### TASK DETAILS
Print every line below exactly. Skip the pictures.

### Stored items
Start of Block

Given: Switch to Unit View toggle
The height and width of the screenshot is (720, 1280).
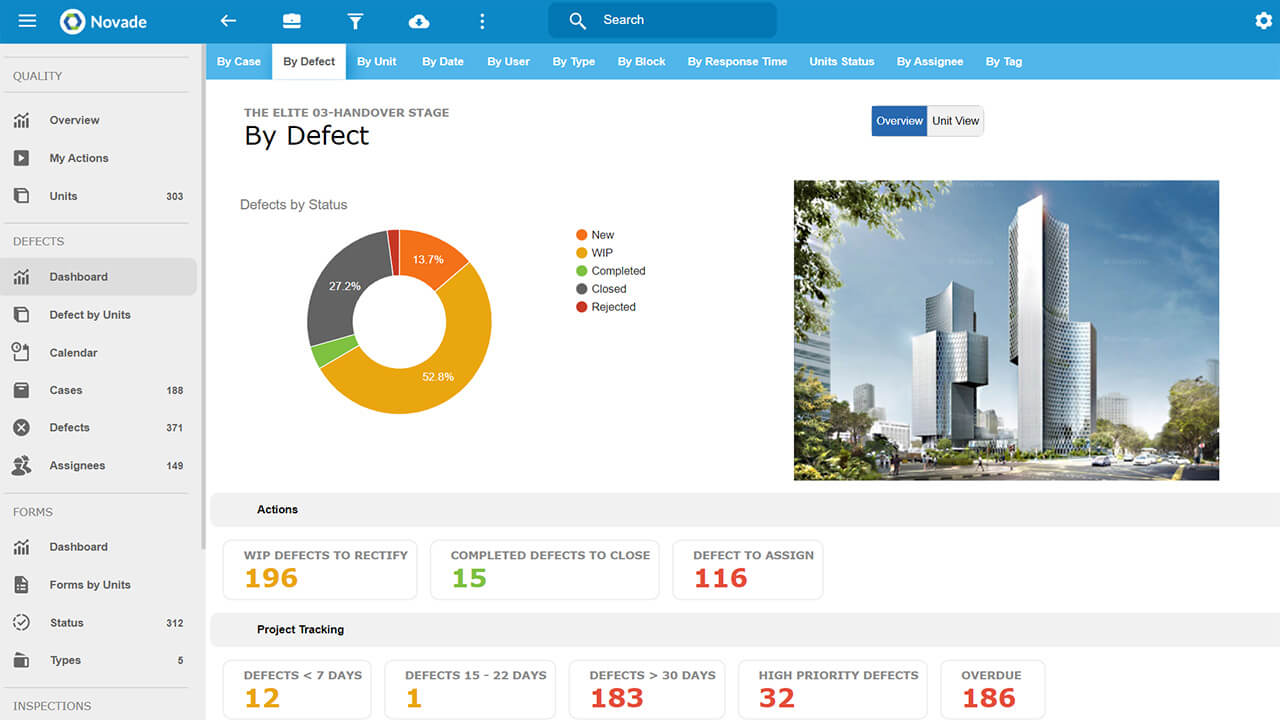Looking at the screenshot, I should 955,121.
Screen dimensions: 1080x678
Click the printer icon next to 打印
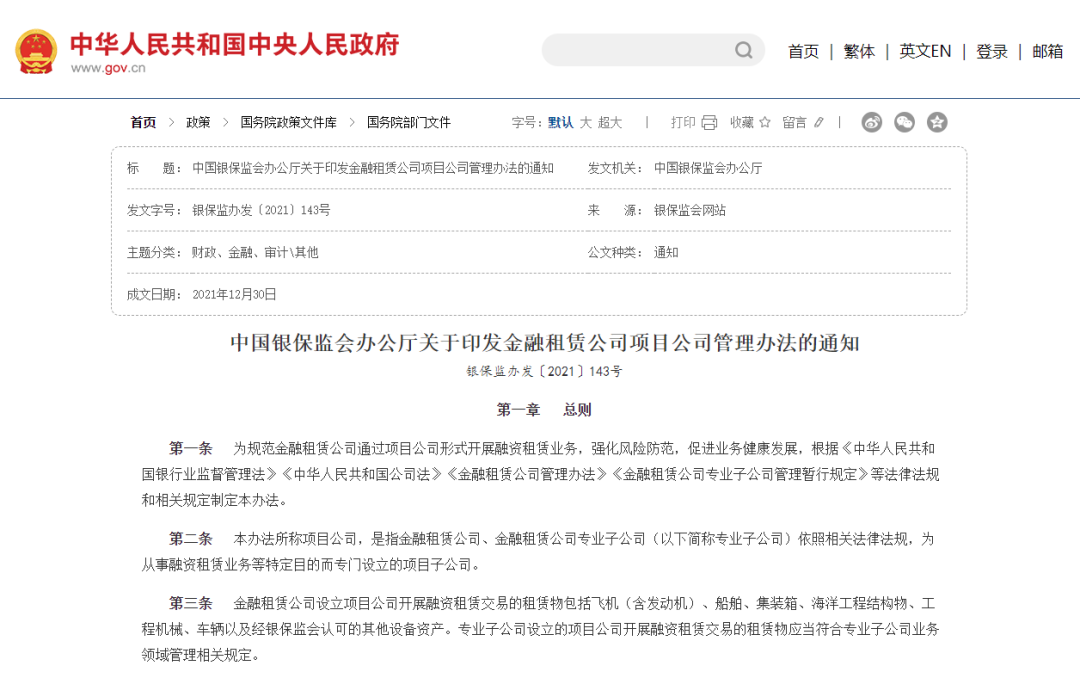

End of Block

### FINISHED EXERCISE
Given: Switch to Unit View toggle
The height and width of the screenshot is (720, 1280).
Looking at the screenshot, I should 955,121.
Screen dimensions: 1080x678
Click the printer icon next to 打印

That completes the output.